* **WORK INSTRUCTIONS**
Return exactly the lines of the records below, starting at the line that contains "1120x1628 pixels. How" and ending at the line that contains "Given: Open the collapsed list menu icon", with both of those lines kept.

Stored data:
********
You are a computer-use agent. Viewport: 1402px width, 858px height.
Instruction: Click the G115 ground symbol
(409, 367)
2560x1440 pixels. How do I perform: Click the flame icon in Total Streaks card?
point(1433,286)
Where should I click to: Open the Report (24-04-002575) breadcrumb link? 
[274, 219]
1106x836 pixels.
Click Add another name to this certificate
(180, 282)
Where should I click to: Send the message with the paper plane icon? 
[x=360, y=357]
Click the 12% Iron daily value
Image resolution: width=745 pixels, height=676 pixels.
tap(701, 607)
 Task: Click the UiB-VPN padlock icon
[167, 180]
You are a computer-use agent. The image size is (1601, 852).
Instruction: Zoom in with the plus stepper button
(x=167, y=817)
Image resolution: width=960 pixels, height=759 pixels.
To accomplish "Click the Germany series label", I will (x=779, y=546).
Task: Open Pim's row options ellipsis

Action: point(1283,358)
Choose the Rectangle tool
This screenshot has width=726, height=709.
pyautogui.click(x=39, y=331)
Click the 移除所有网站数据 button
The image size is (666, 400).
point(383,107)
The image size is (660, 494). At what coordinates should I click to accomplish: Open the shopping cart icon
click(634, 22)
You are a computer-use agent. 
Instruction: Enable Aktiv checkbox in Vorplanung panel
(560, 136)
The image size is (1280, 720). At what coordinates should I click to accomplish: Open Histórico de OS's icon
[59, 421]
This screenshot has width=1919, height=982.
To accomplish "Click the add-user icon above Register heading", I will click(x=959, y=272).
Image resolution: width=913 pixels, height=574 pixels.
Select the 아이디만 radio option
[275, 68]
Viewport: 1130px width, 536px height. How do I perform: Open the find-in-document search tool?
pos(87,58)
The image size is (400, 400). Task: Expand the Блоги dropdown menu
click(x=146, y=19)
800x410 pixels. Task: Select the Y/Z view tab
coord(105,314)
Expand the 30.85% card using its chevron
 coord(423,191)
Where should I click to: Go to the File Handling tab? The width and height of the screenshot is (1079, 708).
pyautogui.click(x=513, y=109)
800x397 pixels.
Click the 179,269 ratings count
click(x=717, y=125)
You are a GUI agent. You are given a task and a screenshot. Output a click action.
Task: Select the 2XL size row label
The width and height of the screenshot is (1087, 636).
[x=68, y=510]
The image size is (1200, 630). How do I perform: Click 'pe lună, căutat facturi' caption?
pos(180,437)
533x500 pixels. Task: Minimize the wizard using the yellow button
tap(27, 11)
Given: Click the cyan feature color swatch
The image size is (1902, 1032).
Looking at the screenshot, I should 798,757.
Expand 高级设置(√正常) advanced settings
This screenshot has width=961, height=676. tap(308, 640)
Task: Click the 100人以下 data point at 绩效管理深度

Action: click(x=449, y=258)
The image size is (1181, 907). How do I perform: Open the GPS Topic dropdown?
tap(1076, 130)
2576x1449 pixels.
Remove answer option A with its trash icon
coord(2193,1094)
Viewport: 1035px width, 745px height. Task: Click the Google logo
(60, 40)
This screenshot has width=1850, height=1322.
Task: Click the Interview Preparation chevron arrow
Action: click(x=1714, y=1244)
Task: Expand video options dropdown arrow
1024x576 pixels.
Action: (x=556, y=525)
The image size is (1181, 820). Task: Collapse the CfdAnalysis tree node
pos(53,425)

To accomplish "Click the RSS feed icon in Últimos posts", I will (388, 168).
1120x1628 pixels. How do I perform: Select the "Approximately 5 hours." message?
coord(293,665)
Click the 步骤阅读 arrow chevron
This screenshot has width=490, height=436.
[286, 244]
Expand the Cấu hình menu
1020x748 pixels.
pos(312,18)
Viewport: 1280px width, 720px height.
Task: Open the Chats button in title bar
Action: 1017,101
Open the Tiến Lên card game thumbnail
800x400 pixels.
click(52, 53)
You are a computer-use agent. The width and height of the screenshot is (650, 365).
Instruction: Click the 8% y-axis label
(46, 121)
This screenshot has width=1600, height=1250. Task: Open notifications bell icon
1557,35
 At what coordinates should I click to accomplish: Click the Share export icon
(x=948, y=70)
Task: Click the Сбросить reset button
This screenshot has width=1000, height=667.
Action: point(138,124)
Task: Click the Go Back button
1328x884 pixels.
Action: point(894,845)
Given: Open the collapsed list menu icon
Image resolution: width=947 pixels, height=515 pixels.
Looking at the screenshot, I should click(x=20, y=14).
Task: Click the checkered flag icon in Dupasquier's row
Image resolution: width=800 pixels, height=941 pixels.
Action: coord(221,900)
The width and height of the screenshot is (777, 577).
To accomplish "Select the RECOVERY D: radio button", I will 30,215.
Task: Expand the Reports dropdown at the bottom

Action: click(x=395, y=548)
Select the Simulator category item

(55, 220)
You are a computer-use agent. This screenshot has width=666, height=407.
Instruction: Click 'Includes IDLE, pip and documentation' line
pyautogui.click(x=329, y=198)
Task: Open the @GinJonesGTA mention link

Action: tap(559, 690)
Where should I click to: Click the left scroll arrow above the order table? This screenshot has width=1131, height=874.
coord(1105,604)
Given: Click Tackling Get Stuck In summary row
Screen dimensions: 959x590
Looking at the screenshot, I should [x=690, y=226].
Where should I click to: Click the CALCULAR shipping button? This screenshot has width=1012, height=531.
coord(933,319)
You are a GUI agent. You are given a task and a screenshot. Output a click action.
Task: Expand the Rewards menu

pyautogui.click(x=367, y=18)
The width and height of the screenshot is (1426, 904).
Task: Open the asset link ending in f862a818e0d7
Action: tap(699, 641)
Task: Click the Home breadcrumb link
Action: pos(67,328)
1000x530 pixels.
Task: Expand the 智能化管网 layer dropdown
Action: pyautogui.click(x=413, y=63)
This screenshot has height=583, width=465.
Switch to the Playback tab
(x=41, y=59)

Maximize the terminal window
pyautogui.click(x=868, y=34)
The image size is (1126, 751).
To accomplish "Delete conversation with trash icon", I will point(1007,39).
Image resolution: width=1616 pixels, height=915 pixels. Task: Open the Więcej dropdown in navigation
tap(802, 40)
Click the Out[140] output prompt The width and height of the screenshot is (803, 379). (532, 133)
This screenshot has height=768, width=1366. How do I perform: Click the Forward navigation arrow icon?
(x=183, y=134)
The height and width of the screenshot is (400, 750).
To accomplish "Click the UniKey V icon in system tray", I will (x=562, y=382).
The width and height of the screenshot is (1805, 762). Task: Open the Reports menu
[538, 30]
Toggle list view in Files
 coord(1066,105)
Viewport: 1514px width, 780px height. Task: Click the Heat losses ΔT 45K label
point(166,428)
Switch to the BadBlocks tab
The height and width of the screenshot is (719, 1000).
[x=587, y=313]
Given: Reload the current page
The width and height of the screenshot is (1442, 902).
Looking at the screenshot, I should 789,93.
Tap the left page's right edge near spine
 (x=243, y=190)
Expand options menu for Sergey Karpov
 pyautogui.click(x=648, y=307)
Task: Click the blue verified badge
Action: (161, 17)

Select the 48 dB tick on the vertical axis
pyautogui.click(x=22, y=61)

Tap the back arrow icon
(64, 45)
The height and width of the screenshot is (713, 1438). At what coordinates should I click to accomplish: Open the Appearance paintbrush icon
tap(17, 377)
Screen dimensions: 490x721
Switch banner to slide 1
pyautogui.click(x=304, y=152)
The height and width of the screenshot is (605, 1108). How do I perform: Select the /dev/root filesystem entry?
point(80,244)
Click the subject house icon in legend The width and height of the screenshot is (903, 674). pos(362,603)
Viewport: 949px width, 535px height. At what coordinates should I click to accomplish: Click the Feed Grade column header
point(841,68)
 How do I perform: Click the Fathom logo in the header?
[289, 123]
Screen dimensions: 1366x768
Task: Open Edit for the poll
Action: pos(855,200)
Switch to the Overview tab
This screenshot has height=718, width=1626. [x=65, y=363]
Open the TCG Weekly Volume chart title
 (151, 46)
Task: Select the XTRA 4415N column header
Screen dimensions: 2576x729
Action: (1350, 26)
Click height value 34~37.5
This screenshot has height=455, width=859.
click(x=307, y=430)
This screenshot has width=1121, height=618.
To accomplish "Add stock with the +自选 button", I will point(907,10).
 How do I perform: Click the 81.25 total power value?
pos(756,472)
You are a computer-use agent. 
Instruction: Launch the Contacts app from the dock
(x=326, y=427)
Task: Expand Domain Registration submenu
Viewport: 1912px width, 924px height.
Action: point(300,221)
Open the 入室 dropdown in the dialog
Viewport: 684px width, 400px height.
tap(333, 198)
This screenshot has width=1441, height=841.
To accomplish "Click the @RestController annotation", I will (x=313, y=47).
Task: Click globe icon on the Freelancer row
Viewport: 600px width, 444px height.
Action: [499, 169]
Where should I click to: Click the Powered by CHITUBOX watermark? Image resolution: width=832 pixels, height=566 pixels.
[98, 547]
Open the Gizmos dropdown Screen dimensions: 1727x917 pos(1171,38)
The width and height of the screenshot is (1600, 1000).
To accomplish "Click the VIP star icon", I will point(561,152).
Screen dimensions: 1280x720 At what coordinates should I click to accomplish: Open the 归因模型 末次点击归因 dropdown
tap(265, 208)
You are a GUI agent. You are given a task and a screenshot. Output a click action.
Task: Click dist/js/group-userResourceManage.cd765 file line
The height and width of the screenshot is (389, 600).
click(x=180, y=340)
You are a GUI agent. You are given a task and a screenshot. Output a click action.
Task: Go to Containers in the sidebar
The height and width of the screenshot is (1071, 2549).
********
* **PROBLEM SOLUTION**
1120x1628 pixels. How do I perform: Select the "Approximately 5 hours." message?
coord(293,665)
Click the 步骤阅读 arrow chevron
This screenshot has width=490, height=436.
[286, 244]
Expand the Cấu hình menu
1020x748 pixels.
pos(312,18)
Viewport: 1280px width, 720px height.
Task: Open the Chats button in title bar
Action: 1017,101
Open the Tiến Lên card game thumbnail
800x400 pixels.
click(52, 53)
You are a computer-use agent. The width and height of the screenshot is (650, 365).
Instruction: Click the 8% y-axis label
(46, 121)
This screenshot has width=1600, height=1250. Task: Open notifications bell icon
1557,35
 At what coordinates should I click to accomplish: Click the Share export icon
(x=948, y=70)
Task: Click the Сбросить reset button
This screenshot has width=1000, height=667.
Action: point(138,124)
Task: Click the Go Back button
1328x884 pixels.
Action: point(894,845)
Given: Open the collapsed list menu icon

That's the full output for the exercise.